Background: Detection of presymptomatic individuals or those with subtle cognitive changes in midlife may prevent or slow the course of Alzheimer's Disease by identifying candidates for disease‐modifying treatments. Utilizing newer delivery approaches involving digital measures shows promise for cognitive phenotyping, early detection, ease of administration, and scoring, particularly in low‐resource settings. However, the feasibility of these approaches, along with their association with demographics and their effectiveness in detecting fine‐grained aspects of cognitive performance in low‐resource settings, remains unclear. We conducted a pilot study evaluating digital cognitive screening using an iPad‐administered clock drawing test in a diverse South Asian population residing in India.
Methods: Individuals ≥ 50 years old (median: 61.0 years; range: 50‐89 years; female: 56%; education: up to primary schooling: 8%; high school to secondary: 65%; graduation and above: 27.4%) nested within the ongoing population‐based longitudinal Precision‐CARRS study representing socio‐demographically and linguistically diverse adults from Delhi and Chennai in India (n=300; 150/site) were studied. Participants were administered the FDA‐approved, iPad‐based clock drawing test using a commercially available Linus Health Digital Clock (DCTclock) screening tool. The DCTclock summary score, ranging from 0 to 100, was derived through AI analytics and provided various features, including drawing efficiency, information processing, simple motor skills, and visuospatial reasoning. Performance on the traditionally administered paper/pencil version of the Mini‐Cog test incorporating clock drawing and three‐item recall was used to classify participants as cognitively impaired (0‐2 points) or intact (3‐5 points).

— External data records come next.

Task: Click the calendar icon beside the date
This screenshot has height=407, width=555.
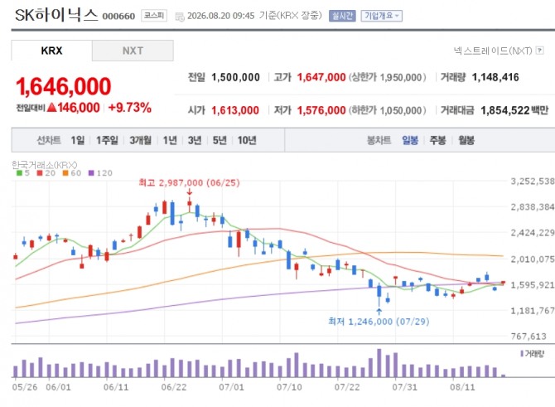Action: coord(180,17)
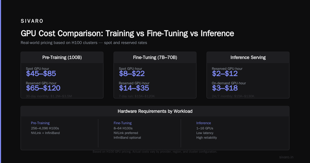Click the subtitle about H100 clusters pricing
Viewport: 310px width, 163px height.
coord(84,43)
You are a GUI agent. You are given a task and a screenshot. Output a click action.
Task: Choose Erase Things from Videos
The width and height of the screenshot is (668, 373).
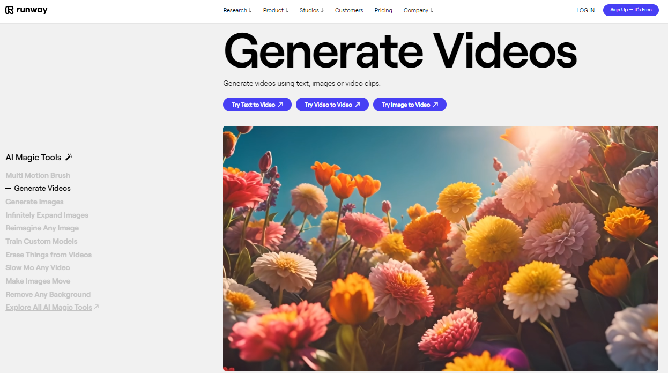coord(48,255)
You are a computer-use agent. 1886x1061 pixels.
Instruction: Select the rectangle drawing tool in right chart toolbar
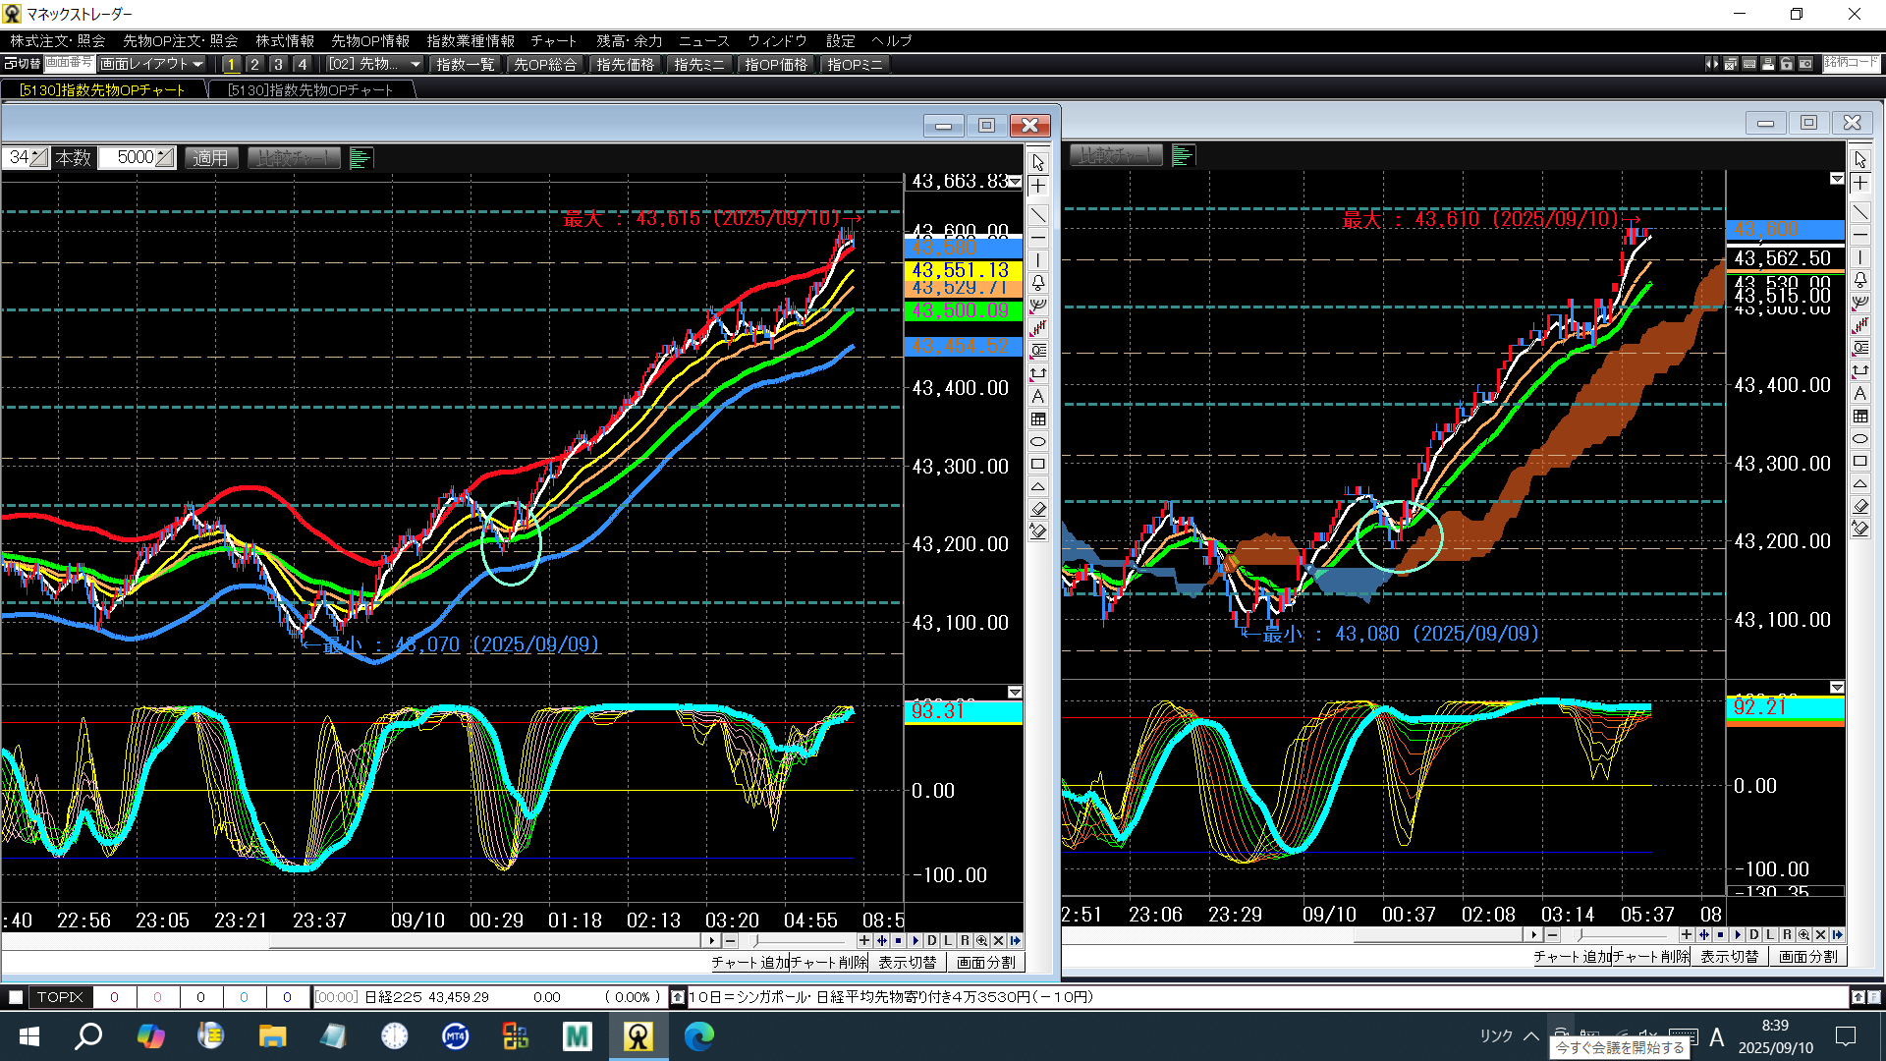1859,461
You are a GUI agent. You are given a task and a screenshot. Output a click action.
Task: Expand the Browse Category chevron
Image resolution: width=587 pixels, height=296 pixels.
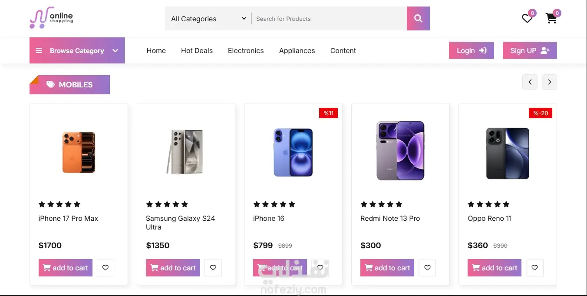115,51
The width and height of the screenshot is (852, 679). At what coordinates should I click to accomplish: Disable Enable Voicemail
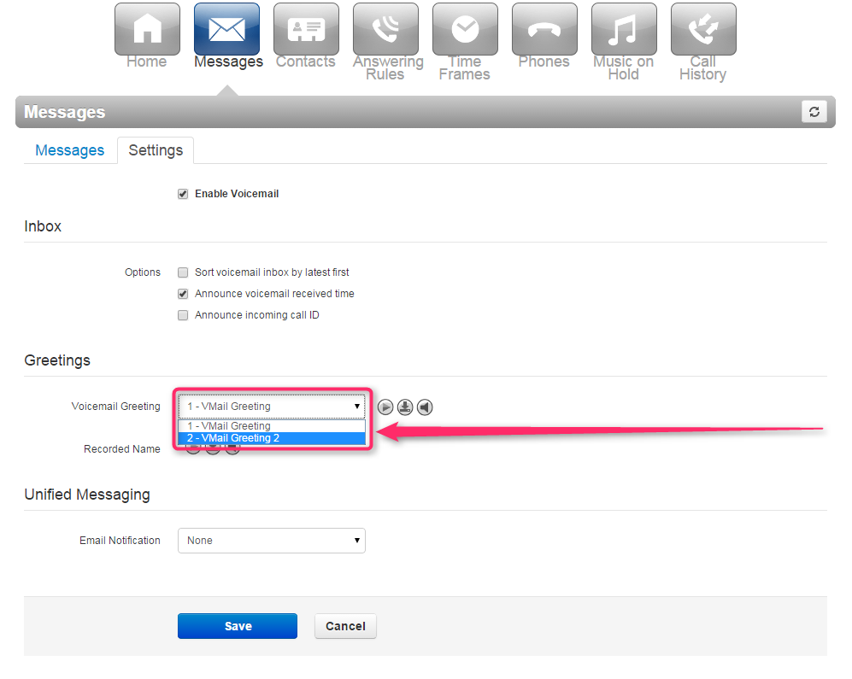coord(183,193)
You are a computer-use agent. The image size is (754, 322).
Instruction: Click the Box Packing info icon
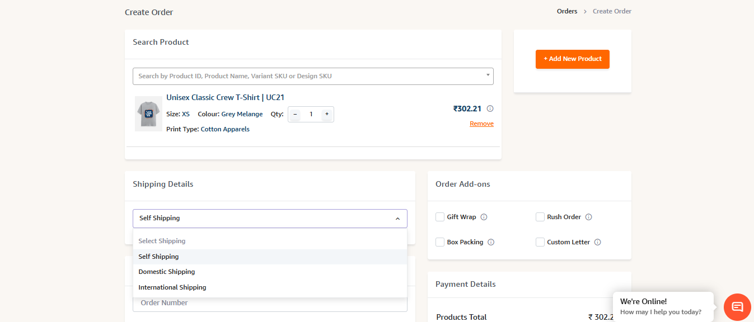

Results: DCTclock was administered in ∼3‐4 minutes, and only 0.7% of clocks were unanalyzable due to missing components. Older age and lower education (p<0.0001) were associated with worse DCTclock summary scores. There were no sex differences in performance (p=0.90). Compared to those cognitively intact based on the Mini‐Cog scores (n=252), the impaired group (n=48) performed significantly worse on the DCTclock summary score and spatial reasoning components (Table).
Conclusion: Screening for cognitive status using digital clock measurement is highly feasible and takes a short amount of time to administer in low‐resource settings. The DCTclock provides fine‐grained measures of performance not available on traditional paper/pencil measures, which may prove sensitive to early detection of cognitive impairment.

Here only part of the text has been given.